Shane Neilson, McMaster PhD candidate, awarded 2018 SSHRC Impact Award
Shane Neilson (left) with Her Excellency the Right Honourable Julie Payette, Governor General of Canada. (Photo by Sgt Johanie Maheu,Rideau Hall © OSGG, 2018)
A McMaster PhD candidate in the department of English and Cultural studies – who also happens to be a practising physician, adjunct professor of family medicine, award-winning writer and advocate for dis/ability issues – has won a 2018 Impact Award from the Government of Canada’s Social Sciences and Humanities Research Council.
Shane Neilson, who received a SSHRC-funded Vanier Scholarship in 2015, received the Talent Award, which recognizes academic achievement, originality of research, evidence of impact and potential for leadership.
Neilson’s PhD work focuses on the complexities of chronic pain as both a medical and cultural issue –specifically, its representation in Canadian literature, and how those depictions can be used to help patients.
His research got its start when he was practising medicine in Erin, Ont., and saw first-hand the effect of chronic pain and opiate use on his patients.
“The language that doctors and society have to talk about pain is largely in terms of weaponry and damage,” he explains, referring to the common practice of describing pain as stabbing, burning, shooting or with other violent metaphors. “My idea was that the way we talk about pain is leading to poor outcomes, because we can only talk about it in terms of damage or impending damage by a weapon. I thought maybe if we let a little light in and came up with alternate metaphors, we might be able to change.
“The dissertation has become much more than that simple idea – but that’s where it started.”
Beyond the specifics of his pain research, Neilson, who is originally from New Brunswick, is also looking at ways to make it easier for medical professionals to pursue research in the humanities and social sciences.

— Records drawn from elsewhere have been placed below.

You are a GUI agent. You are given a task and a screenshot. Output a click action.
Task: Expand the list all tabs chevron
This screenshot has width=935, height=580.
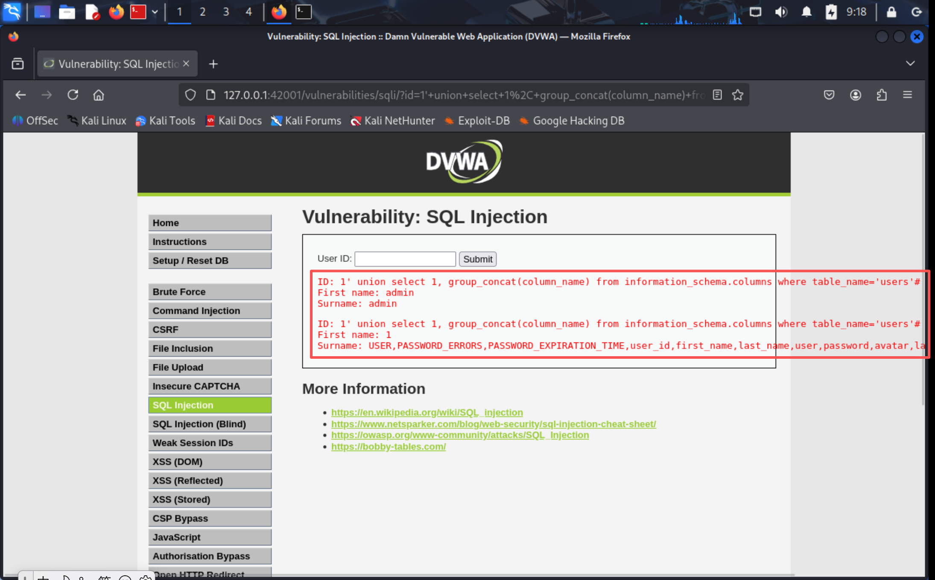(910, 64)
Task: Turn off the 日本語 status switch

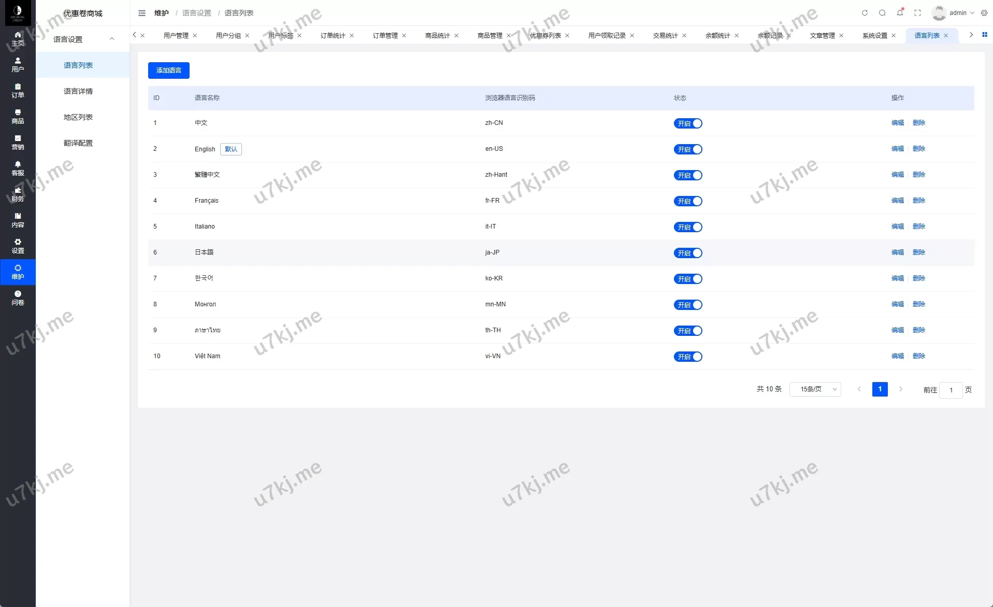Action: (x=688, y=253)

“It took a very strange pedigree and interest and path to eventually end up with a PhD in English with my background – which is the background of almost all medical students,” he says. “There’s no place to go in which health professionals can get a scholarly education. Physicians have a long history of being writers and multi-taskers, but without a place to go, and with medicine favouring biomedical roles, there are a lot of structural impediments to doing that formally. I hope I can change that.”
Dean of the Faculty of Humanities Ken Cruikshank says that Neilson’s interdisciplinary work reflects many of the values of McMaster as a whole.
“In the Faculty of Humanities, as elsewhere at McMaster, we encourage research that makes connections across many disciplines in order to foster an environment of constructive discussion and mutual learning,” he says. “Shane’s work – as a physician, as a poet and as a researcher – reminds us that scholarship should not be limited by anything other than our own interests and imaginations. I heartily congratulate him on receiving a prestigious 2018 SSHRC Impact Award – it is well deserved.”
Michelle Ogrodnik, a PhD student in the department of kinesiology, was also recognized at the awards ceremony, which was held at Rideau Hall in Ottawa. In May, Ogrodnik was one of five winners of the SSHRC national Storytellers competition.